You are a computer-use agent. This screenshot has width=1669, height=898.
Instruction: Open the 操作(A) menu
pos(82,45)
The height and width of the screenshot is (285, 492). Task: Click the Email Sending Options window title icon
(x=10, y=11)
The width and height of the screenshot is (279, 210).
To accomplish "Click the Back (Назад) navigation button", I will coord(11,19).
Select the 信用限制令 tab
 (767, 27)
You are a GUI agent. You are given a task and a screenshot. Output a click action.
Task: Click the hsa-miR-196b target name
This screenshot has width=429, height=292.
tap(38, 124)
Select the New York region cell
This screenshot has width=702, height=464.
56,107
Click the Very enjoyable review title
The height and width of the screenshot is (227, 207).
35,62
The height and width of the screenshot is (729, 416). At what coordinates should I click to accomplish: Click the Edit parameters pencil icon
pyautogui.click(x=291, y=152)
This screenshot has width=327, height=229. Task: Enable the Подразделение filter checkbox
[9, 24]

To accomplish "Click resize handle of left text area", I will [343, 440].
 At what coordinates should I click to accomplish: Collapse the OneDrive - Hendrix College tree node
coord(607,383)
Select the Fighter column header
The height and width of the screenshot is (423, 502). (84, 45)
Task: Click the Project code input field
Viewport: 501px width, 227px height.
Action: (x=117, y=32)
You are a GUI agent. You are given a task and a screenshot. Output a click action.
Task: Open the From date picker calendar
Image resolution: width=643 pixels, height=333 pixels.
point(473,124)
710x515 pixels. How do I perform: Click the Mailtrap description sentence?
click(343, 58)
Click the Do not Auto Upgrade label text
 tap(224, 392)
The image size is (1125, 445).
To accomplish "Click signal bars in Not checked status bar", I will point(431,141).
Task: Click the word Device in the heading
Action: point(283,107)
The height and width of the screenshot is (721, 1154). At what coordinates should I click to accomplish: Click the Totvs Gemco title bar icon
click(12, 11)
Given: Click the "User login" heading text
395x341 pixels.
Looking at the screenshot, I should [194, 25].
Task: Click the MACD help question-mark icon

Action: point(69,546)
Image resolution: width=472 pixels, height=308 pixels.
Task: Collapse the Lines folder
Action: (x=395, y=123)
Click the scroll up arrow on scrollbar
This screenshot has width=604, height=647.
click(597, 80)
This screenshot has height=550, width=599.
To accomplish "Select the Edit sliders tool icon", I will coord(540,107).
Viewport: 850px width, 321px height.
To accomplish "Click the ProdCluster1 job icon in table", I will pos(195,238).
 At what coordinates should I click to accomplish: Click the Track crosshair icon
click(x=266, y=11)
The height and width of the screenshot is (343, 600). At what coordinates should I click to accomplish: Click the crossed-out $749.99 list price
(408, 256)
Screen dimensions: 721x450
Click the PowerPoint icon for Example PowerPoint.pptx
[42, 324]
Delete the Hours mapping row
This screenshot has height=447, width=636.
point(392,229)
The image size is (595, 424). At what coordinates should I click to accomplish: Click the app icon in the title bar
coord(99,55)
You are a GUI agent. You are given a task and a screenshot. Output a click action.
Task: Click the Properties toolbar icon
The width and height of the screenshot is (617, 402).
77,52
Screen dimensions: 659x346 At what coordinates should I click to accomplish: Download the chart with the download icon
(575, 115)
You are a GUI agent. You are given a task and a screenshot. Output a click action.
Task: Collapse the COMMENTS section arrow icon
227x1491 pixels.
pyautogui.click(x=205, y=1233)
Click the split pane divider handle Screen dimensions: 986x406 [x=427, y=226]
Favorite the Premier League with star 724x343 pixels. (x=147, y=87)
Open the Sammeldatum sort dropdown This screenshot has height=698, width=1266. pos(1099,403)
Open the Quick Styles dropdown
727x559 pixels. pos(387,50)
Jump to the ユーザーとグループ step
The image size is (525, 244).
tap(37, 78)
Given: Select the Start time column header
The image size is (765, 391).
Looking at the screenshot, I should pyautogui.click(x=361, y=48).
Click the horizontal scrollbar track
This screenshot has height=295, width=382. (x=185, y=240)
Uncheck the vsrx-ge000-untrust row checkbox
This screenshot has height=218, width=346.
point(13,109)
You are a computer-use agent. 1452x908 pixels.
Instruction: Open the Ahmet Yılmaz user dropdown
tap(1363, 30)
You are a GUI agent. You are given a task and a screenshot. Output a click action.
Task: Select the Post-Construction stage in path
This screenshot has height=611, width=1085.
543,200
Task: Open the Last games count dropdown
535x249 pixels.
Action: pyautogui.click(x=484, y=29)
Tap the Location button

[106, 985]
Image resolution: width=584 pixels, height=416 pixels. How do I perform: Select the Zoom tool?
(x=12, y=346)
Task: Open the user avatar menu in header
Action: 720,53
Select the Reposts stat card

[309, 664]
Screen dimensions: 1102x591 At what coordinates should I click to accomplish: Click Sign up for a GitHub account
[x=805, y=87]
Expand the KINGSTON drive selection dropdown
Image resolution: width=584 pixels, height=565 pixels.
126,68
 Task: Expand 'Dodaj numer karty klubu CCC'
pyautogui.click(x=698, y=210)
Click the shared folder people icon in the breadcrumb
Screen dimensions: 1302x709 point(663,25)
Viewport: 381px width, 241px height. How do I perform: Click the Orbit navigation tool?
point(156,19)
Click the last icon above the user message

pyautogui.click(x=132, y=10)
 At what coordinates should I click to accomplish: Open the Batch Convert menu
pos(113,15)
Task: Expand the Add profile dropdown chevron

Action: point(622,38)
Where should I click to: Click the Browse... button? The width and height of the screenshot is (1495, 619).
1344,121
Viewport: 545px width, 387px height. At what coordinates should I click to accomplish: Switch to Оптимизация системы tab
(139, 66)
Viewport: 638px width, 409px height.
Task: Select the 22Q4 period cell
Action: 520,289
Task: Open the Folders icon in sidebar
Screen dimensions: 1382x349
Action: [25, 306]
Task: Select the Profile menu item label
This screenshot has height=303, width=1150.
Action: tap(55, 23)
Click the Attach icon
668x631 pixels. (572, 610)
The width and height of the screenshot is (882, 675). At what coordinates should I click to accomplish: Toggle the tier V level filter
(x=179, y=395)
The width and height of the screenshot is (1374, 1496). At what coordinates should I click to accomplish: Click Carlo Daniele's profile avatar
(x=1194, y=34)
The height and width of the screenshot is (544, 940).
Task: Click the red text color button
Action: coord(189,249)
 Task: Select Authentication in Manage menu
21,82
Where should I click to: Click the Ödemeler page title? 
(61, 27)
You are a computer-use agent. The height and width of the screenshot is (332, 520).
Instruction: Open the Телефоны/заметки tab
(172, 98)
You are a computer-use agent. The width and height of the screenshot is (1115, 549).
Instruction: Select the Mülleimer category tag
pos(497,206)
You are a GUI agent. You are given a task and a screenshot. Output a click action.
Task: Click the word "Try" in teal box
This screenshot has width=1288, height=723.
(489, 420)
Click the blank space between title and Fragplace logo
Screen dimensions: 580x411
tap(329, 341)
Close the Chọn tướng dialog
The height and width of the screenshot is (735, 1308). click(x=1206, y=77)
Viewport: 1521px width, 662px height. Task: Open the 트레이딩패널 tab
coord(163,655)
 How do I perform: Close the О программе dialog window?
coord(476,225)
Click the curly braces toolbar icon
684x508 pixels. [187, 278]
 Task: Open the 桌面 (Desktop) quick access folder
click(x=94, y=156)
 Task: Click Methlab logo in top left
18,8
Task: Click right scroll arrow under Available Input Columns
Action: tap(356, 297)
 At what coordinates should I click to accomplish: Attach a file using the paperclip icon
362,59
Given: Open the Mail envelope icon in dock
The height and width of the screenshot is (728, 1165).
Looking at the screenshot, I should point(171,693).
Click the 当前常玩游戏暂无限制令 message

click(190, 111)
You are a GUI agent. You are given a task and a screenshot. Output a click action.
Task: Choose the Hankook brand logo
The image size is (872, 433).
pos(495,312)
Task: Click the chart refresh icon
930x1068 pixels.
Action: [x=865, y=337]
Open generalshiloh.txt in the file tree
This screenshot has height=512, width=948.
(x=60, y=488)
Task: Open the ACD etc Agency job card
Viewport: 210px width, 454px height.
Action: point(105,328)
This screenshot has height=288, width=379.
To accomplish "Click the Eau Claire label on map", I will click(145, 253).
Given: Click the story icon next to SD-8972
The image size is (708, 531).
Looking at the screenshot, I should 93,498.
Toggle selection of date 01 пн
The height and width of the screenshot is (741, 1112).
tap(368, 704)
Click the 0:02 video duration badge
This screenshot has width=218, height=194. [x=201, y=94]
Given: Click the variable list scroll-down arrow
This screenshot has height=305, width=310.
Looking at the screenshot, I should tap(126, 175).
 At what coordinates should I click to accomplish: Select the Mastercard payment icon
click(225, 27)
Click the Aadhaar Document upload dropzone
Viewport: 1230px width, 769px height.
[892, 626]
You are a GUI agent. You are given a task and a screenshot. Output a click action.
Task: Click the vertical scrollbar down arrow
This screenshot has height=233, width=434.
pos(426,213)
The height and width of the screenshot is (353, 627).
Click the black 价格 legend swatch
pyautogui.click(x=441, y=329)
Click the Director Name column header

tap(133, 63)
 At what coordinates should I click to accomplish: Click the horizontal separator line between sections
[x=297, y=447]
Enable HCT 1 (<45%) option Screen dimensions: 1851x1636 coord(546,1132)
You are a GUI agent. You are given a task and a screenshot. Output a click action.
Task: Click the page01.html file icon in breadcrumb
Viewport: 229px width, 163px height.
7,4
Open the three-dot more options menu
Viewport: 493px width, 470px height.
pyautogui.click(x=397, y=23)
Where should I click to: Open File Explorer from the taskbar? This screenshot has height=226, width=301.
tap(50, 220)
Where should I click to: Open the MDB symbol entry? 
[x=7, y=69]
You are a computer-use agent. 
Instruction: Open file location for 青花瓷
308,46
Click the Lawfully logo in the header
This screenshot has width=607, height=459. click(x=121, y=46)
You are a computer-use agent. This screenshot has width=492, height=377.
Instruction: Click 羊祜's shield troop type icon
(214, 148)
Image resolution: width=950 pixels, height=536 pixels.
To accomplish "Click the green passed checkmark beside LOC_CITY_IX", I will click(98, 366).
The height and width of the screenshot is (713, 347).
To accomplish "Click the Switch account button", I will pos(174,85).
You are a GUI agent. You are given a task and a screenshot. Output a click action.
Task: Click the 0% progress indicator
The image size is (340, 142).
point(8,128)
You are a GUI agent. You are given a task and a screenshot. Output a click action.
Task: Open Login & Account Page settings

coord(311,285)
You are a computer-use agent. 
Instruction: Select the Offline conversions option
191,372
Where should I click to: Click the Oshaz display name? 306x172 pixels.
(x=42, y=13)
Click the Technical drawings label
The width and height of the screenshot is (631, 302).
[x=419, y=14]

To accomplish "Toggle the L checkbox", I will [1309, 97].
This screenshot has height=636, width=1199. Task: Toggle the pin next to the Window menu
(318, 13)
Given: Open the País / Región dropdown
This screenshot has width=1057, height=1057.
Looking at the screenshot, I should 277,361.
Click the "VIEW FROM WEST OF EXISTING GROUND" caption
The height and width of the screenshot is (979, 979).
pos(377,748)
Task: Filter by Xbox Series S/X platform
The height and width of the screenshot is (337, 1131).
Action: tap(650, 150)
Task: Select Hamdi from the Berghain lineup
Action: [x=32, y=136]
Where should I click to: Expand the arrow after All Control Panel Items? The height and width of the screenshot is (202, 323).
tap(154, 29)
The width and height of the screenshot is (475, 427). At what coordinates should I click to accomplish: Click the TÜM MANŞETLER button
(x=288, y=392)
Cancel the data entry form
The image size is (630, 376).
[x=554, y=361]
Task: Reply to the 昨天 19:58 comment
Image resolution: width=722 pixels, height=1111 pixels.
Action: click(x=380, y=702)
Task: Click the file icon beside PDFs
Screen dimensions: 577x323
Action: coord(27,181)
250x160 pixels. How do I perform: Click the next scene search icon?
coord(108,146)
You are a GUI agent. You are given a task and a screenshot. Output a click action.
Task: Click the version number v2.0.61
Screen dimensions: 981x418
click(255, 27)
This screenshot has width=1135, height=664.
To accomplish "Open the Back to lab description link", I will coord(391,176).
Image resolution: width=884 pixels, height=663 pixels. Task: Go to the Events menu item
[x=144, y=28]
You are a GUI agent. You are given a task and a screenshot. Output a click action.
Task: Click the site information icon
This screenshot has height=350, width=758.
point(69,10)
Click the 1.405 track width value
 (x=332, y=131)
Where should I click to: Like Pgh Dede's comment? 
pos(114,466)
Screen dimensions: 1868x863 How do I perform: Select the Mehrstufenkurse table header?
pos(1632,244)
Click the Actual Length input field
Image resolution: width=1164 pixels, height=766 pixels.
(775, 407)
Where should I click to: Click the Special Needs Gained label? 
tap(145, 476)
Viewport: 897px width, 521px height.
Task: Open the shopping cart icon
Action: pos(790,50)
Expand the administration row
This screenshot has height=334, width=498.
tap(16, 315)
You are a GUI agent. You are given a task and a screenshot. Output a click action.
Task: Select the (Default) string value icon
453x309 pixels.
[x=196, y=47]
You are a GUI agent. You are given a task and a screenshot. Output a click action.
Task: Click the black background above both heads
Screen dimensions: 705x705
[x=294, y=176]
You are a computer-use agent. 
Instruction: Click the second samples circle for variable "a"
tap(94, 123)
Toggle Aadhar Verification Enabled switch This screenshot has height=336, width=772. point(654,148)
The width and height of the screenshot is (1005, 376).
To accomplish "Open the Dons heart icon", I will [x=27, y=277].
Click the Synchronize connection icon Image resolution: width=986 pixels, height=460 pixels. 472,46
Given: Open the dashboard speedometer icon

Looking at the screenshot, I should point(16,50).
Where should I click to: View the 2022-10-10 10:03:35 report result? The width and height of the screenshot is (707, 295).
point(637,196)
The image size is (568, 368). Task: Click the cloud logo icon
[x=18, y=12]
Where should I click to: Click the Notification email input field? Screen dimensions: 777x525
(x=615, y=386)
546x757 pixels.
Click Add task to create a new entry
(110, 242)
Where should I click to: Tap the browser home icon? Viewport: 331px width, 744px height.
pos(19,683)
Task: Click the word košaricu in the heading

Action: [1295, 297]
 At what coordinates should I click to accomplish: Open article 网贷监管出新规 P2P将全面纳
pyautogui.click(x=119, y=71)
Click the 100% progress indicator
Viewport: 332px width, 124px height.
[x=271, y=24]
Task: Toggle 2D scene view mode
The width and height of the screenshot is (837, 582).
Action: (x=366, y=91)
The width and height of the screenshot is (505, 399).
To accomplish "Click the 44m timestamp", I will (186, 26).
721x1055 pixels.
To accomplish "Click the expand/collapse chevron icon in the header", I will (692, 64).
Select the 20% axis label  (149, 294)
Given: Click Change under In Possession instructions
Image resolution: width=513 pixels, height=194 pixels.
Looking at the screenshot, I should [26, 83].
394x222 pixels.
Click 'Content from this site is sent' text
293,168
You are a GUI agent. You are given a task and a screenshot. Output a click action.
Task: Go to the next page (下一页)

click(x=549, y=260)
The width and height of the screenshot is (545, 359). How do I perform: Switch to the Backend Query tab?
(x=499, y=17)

Try it:
Start with the line above that contains "Click the PowerPoint" and stop after the line that contains "Click the split". Output those lines exactly, and only those.

Exercise solution:
Click the PowerPoint icon for Example PowerPoint.pptx
[42, 324]
Delete the Hours mapping row
This screenshot has height=447, width=636.
point(392,229)
The image size is (595, 424). At what coordinates should I click to accomplish: Click the app icon in the title bar
coord(99,55)
You are a GUI agent. You are given a task and a screenshot. Output a click action.
Task: Click the Properties toolbar icon
The width and height of the screenshot is (617, 402).
77,52
Screen dimensions: 659x346 At what coordinates should I click to accomplish: Download the chart with the download icon
(575, 115)
You are a GUI agent. You are given a task and a screenshot. Output a click action.
Task: Collapse the COMMENTS section arrow icon
227x1491 pixels.
pyautogui.click(x=205, y=1233)
Click the split pane divider handle Screen dimensions: 986x406 [x=427, y=226]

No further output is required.